Se pensarmos que um colega ou amigo está a ser agredido, por ser de um partido político diferente ou de um clube de futebol, pensamos não só em defendê-lo, como também em nos solidarizarmos com ele, quando o mesmo for às entidades competentes apresentar queixa-crime. E se a agressão for por questões raciais ou étnicas, não só tomamos o partido do amigo ou colega, como ainda ficamos chocados com o racismo/xenofobia demonstrado(a) pelo agressor.

Isto porque o racismo ou a xenofobia são formas de preconceito universalmente condenadas e censuradas.

No entanto, em questões relacionadas com a orientação sexual, muitos de nós optam por ignorar ou até mesmo incentivar a agressão. Não se compreende o porquê de atitudes diferentes, perante agressões motivadas por factores de discriminação idênticos aos que estão por detrás de uma agressão motivada por racismo/xenofobia. Os valores protegidos são os mesmos, a liberdade de escolha de cada um, o direito de optar e de ser respeitado pela sua decisão.

Ninguém tem o direito de tratar um grupo de pessoas como sendo de menor valor ou merecedores de menos respeito.

Embora possamos discordar da forma como cada um encara a sua sexualidade e a sua escolha de parceiro sexual, a mesma tem de ser respeitada. Os limites da nossa liberdade são definidos pelo início da liberdade dos outros. E quando se ultrapassa esses limites, tem de haver responsabilização.

E esse nível de responsabilização pode resultar num processo-crime.

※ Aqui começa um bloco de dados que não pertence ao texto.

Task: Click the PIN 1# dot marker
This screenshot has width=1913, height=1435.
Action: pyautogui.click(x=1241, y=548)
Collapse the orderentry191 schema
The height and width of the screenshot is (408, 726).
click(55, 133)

Nos termos da nossa legislação, pratica um crime de ofensa à integridade física qualificada, quem ofender o corpo ou a saúde de outrem motivado e determinado por um ódio gerado pela orientação sexual da vítima. A qualificação do crime resulta da especial perversidade e censurabilidade que está presente na motivação do agressor (artigos 143º ou 144º, 145º e 132º, n.º 2, f), do Código Penal).

A pena a aplicar a quem praticar este tipo de crime, poderá variar consoante estivermos perante uma ofensa à integridade física simples (artigo 143º, do Código Penal) ou de uma ofensa à integridade física grave (artigo 144º, do Código Penal). No primeiro caso poderá ir até quatro anos de prisão e no segundo caso entre três e doze anos de prisão.

A UMAR Açores – Associação para a Igualdade e Direitos das Mulheres e o Cipa – Centro de Informação, Promoção e Acompanhamento de Políticas de Igualdade, no âmbito do espírito que norteia as suas intervenções, censuram tais formas de violência, determinadas pela orientação sexual.

A UMAR Açores/ Cipa incentivam que haja uma sensibilização perante toda a população para esta temática, nomeadamente na população escolar e outros públicos, que se tem traduzido através de acções de sensibilização nas escolas e outras instituições que as solicitem.

Na sequência de todas essas iniciativas, vem agora a UMAR Açores/Cipa, chamar a atenção dos leitores para o dia 17 de Maio, que comemora o Dia Internacional para a Eliminação da Homofobia.


Artigo publicado nos Jornais A União e Diário Insular a 17 de Maio de 2012 - Dia Internacional da Luta contra a Homofobia.